Normally, they will be more lucid, but honestly I hardly remember anything that went on in the games for a few reasons:
(1) I got up early Friday to do the Sirius XM show, immediately drove to Vegas, and stayed up until 2 am playing poker Friday night. Woke up at 7:30 to pack up, check out and go to draft our WCOFF team in Vegas Saturday morning, drove back home from Vegas Saturday night, woke up at 6 am Sunday morning for the Fantasy Football Live show, got breakfast and a beer at a sports bar on the way home and was generally in an exhausted haze all day.
(2) I had the Bears in survivor, a game which both riveted and traumatized me to the point where I lost track of many of the other games. (More on that below)
(3) When you try to watch nine games at once and simultaneously track all the stats online, you sometimes lose the thread of all the games - you see a play here, switch before commercials, a timeout there, a punt, an incomplete pass, and it all bleeds together, especially when you're tired - and I'll admit I drank two more brews at home.
Anyway, here are my limited observations given the circumstances.
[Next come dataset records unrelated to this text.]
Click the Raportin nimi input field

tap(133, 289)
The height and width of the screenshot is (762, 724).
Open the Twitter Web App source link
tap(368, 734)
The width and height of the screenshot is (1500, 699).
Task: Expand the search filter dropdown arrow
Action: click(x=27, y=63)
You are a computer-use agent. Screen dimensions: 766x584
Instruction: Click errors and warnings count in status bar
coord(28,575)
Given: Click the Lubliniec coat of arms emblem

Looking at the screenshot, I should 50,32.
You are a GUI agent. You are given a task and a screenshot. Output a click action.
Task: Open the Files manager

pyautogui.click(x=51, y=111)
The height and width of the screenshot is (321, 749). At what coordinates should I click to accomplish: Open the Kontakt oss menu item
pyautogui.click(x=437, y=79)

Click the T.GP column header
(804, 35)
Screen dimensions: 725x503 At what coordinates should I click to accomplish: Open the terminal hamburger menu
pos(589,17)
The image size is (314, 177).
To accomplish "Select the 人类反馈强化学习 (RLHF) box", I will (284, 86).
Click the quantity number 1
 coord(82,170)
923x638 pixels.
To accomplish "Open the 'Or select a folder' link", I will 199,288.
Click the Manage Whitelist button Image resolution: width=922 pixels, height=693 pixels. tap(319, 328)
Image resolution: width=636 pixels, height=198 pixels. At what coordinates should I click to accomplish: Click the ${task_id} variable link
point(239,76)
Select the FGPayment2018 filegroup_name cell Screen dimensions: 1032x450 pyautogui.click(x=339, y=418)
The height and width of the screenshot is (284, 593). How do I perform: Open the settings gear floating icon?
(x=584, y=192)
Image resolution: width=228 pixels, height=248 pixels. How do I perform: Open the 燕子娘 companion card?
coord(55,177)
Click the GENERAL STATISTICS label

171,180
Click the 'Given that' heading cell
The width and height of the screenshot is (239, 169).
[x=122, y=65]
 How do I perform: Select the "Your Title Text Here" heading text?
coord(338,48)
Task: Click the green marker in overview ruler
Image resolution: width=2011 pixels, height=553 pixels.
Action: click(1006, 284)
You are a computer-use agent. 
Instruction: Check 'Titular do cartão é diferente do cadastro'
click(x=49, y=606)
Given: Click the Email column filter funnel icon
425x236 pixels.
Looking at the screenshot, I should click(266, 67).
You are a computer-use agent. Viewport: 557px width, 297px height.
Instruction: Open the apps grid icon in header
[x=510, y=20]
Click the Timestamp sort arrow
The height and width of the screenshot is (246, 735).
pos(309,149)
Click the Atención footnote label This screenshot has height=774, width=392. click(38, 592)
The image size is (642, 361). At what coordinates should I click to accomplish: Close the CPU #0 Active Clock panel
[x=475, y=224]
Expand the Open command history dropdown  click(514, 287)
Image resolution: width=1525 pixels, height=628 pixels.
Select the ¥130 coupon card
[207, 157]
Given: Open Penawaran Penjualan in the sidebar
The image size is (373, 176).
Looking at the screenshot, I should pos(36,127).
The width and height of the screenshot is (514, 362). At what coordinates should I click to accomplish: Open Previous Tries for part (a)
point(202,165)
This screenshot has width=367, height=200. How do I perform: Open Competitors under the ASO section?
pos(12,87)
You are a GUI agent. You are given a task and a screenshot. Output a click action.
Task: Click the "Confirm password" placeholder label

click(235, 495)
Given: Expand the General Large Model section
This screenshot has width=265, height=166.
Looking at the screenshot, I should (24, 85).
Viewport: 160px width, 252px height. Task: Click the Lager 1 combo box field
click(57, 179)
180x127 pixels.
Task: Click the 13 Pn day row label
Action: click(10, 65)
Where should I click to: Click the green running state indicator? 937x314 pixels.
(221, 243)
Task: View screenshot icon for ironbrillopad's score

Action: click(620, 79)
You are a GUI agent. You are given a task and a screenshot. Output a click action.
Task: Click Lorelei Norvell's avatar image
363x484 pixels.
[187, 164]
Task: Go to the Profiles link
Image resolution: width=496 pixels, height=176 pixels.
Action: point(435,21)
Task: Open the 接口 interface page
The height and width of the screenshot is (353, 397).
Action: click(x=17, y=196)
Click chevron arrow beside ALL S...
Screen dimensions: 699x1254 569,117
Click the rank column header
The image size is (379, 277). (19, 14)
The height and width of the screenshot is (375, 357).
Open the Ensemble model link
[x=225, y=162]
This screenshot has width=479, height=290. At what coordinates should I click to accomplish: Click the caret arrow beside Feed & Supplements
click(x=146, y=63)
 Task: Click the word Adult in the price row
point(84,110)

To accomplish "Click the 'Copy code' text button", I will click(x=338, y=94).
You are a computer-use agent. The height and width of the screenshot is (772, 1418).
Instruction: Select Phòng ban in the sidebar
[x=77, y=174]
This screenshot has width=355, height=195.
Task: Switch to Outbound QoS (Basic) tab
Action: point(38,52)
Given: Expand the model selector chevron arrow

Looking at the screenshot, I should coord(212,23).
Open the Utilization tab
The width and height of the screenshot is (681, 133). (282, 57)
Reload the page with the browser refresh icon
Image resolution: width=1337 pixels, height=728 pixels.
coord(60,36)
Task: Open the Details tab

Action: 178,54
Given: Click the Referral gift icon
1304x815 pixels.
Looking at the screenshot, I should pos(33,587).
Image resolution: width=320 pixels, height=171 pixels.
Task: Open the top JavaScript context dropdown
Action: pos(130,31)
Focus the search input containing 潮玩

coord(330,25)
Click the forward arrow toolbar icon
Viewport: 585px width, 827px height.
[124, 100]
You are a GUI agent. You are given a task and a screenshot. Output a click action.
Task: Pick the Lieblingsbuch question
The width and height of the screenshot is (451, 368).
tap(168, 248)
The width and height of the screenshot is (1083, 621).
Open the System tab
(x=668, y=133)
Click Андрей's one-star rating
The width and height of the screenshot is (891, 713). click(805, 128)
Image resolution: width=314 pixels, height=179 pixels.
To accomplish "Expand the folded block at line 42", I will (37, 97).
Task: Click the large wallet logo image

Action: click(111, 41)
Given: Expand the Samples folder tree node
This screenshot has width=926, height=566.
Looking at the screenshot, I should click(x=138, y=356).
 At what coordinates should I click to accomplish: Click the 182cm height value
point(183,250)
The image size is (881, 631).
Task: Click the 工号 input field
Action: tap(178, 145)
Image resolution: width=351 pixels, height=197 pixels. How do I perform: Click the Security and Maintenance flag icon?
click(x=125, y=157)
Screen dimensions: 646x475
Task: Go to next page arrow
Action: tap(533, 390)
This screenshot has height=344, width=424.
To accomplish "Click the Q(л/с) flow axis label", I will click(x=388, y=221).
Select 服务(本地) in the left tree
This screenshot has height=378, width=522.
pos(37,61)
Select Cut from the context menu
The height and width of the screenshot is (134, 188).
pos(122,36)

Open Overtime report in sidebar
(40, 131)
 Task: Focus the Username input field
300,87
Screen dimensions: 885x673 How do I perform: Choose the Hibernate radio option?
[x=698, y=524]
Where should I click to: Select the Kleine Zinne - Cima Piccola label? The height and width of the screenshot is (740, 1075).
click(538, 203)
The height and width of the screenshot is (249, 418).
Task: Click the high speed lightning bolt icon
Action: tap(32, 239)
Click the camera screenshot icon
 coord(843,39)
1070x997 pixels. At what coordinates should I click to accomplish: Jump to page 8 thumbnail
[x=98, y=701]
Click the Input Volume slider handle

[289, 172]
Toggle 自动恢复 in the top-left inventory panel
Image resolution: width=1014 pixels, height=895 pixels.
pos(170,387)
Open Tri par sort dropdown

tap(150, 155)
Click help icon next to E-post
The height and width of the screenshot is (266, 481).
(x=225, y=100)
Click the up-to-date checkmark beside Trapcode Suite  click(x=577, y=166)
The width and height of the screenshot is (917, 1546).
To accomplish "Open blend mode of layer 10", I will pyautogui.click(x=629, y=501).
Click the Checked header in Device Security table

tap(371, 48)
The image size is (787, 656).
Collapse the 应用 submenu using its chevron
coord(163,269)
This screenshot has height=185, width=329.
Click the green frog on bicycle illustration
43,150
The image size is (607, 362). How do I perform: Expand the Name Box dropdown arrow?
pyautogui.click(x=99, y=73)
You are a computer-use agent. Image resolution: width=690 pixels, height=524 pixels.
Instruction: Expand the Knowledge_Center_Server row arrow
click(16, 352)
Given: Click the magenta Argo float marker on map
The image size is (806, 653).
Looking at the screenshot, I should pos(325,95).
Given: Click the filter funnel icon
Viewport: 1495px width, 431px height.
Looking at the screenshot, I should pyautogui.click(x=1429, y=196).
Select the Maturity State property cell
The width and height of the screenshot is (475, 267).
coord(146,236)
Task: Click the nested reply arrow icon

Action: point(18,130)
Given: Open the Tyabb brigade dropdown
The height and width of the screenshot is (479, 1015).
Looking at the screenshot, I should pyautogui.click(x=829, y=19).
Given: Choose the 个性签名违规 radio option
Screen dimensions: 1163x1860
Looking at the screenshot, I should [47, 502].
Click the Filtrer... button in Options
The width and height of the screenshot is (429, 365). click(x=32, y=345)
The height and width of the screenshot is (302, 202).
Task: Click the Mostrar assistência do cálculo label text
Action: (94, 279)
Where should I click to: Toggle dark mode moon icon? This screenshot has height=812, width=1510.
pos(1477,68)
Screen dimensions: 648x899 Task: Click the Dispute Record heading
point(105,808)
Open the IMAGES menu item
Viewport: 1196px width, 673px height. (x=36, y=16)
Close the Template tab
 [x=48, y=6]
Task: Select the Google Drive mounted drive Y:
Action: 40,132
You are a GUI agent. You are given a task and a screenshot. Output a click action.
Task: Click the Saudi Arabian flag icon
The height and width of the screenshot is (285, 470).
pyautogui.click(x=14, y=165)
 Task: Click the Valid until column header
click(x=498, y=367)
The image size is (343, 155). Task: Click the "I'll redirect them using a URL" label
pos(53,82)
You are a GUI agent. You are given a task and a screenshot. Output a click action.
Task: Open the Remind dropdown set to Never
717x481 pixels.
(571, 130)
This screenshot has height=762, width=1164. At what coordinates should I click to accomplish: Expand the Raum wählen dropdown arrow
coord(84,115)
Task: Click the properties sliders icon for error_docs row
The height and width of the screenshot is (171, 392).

I plan to catch up on Short Cuts during the week.
I liken the Bears game to being on death row, being walked down the hall to the electric chair, being blindfolded and strapped in, waiting for the guy to flip the switch and at the last second, getting a pardon on some crazy technicality that defies everyone's sense of fair play or justice. And that was the least traumatic part. At that point, I had nearly made peace with death. It was the Bears, down one, in the fourth quarter getting stuffed four times from the one yard-line. It was the Bears scoring the TD and missing the two-point conversion, then inexplicably playing prevent defense against Shaun Hill after not allowing Hill to get even a first down for the five previous series. It was the turnovers, the penalties, seeing Cutler run for his life on every play behind that abysmal offensive line. It's a terrible thing for the average survivor player to lose his entry in Week 1, but quite another for me to lose five of seven, and more importantly, take down all those who trusted in my advice on the site. At least for the regular player, you curse fate and be done with it, but I still have to muster the enthusiasm for the column for 16 more weeks.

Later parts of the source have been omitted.